Schauplatz ist - wir sind schließlich im antiken Griechenland - ein Phrontisterion, eine Denkschule des Sokrates, in der ein paar eifrige Schüler den "Vorsprung durch Erkenntnis" erwerben wollen. Sie tragen weiße Overalls und weiß bemalte Gesichter. "Wir sind auf der Suche", sagt eine Schülerin, "nach Heilung und Wissen." "Und möglichst guten Ratschlägen!" ein anderer. "Und Trost von der schlechten Welt!" schade auch nicht. Sokrates - in der Szene gespielt von Mareike Beykirch, aber eigentlich gibt es keine eindeutigen Rollenzuschreibungen - nickt streng-gütig. Sollen sie kriegen.

Hinter manchem Aufgeblasenen verbirgt sich doch nur ein Dampfplauderer, oder: Luftkissen gefüllt mit Theaternebel. (Foto: Sandra Then)
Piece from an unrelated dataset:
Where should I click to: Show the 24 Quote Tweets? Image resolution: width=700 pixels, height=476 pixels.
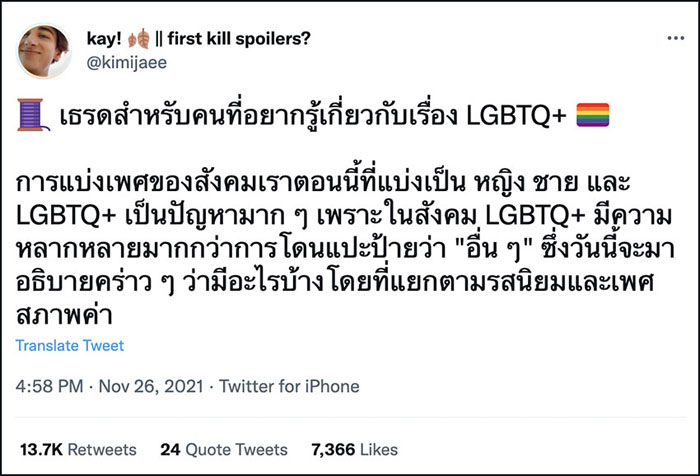[224, 450]
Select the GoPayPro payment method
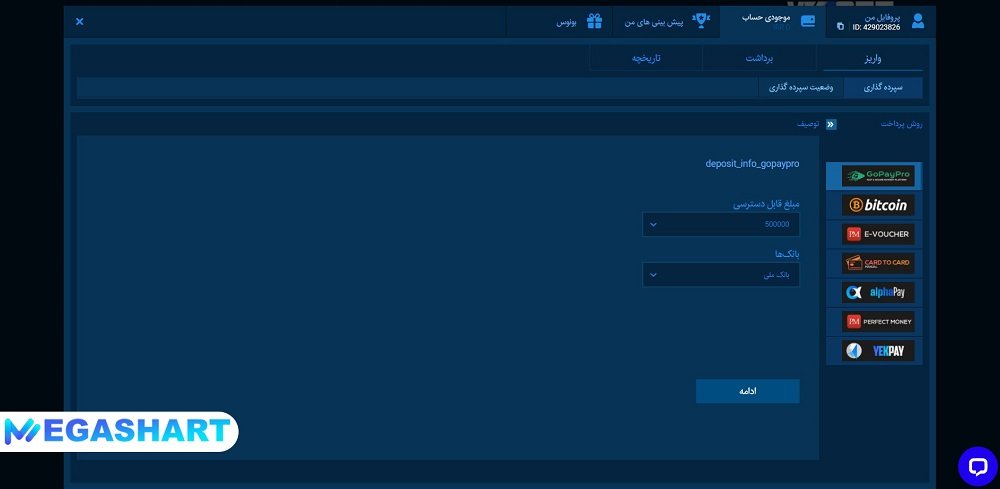This screenshot has width=1000, height=489. pyautogui.click(x=877, y=176)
Diese "Denkfabrik" (Bühne: ebenfalls Thom Luz) erinnert an eine Turnhalle oder einen kalkweißen Heizungskeller: Styroporbälle, Turnbänke, an den hohen, kahlen Wänden verlaufen Rohre. Die Schüler balancieren riesige Luftkissen, greifen immer wieder hinein, und es entweicht Theaternebel. Ein Sinnbild fürs Dampfplaudern oder die berüchtigte heiße Luft? Denn ob in diesem abgelegenen Raum wirklich die Elite von morgen zusammenkommt, wie einst Steve Jobs und sein Kollege in einer Garage, oder ob es sich doch eher um ein Refugium für ausrangierte Philosophen handelt, bleibt eine Frage der Perspektive. Dem Raum und den darin Umherwandelnden haftet jedenfalls auch immer die Aura einer geschlossenen Anstalt an.
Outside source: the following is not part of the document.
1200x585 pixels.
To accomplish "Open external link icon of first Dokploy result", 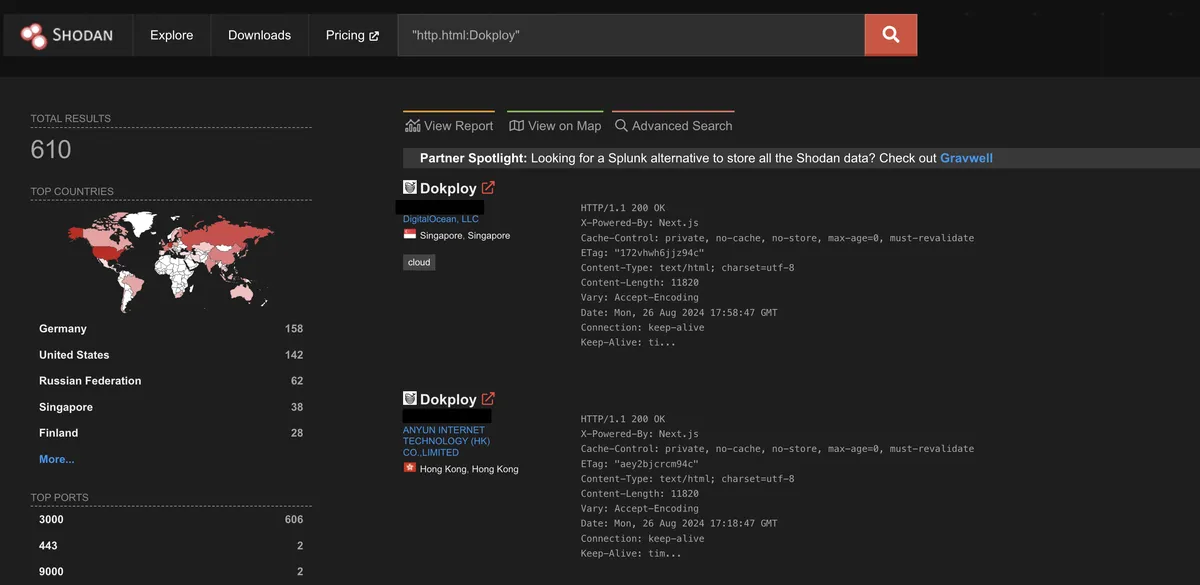I will tap(488, 188).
Was den Menschen im Innersten antreibt: der Wunsch, die Welt zu durchdringen

Vielleicht stimmt auch beides, der Grad zwischen Genie und Wahnsinn ist bekanntlich schmal, so mancher Denker wurde für verrückt, so manch Verrückter zum Denker erklärt. In philosophisch-irren Gesprächen diskutieren die sechs dann über das Orakel von Delphi genauso wie über die Unart des Geldes oder die Probleme des "festgehaltenen Wortes" und die Vorzüge der Flüchtigkeit: "Völker dieser Erde, schreibt nie etwas auf. Wer etwas aufschreibt, hält einen Gedanken gegen seinen Willen beim Vorüberziehen auf." Alles Unglück der Welt habe in dem Moment begonnen, als der Mensch zu schreiben anfing, die Vervielfachung von Wissen sei vielleicht gar nicht so zielführend?
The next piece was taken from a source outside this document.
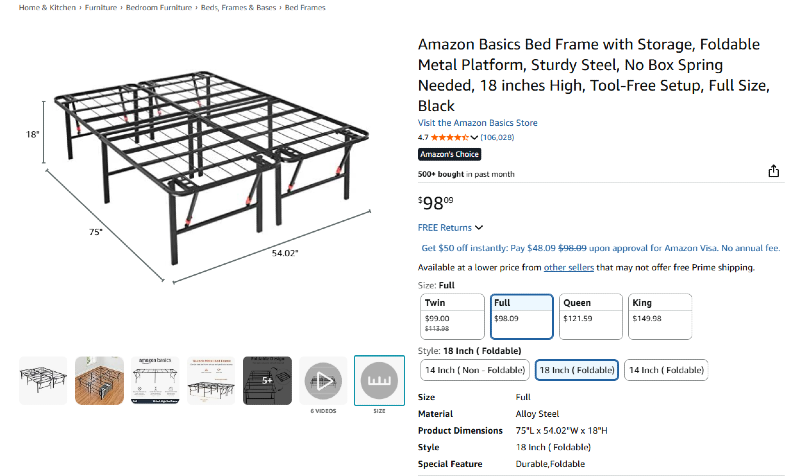This screenshot has width=800, height=476.
Task: View the wood floor bedroom thumbnail
Action: pyautogui.click(x=99, y=381)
Immer wieder verneint ein eher naturphilosophisch bewegter Sokrates in Aristophanes' Texten auch die Existenz der Götter, etwa, als er sagt, die Wolken machen den Regen: "Müsste Zeus nicht auch bei Sonnenschein, wenn sie weg sind, es regnen lassen können?" Einleuchtend. Es ist befreiend und inspirierend, Zuschauer dieser Denkschule zu sein, Fragen zu diskutieren, die so fern von der tristen Weltlage erscheinen, wie Luxus in diesen dunklen Tagen wirken und doch daran erinnern, was den Menschen im Innersten antreibt: der Wunsch, die Welt zu durchdringen. Das ist allerschönstes Eskapismus-Theater ohne Eskapismus als reinen Fluchtgedanken.

Orchestriert wird das Ganze von Daniele Pintaudi, der vor der Bühne Klaviere und Tonbandgeräte aufgebaut hat und die Szenen mit feiner Musik und Einspielern begleitet. Immer wieder hegt er die Schüler ein, verweist auf die Originale von Aristophanes, geboren 444 vor Christus, und erinnert daran, womit wir es hier eigentlich zu tun haben: einem sehr alten Text. Am Ende, das ist dann doch recht unerwartet, aber Thom Luz sagte oft genug, er "könne keine Schlüsse", lehnen sie die sechs nicht gegen Sokrates, sondern ausgerechnet gegen diesen Kapellmeister auf. Sie verjagen ihn und springen, zu Zombies mutiert, selbst an die Instrumente. Rätselhaft. Aber dann wiederum: "Das Chaos ist willkommen, denn die Ordnung hat versagt", heißt es an einer Stelle. Wer würde dem, gerade heute, wirklich widersprechen wollen?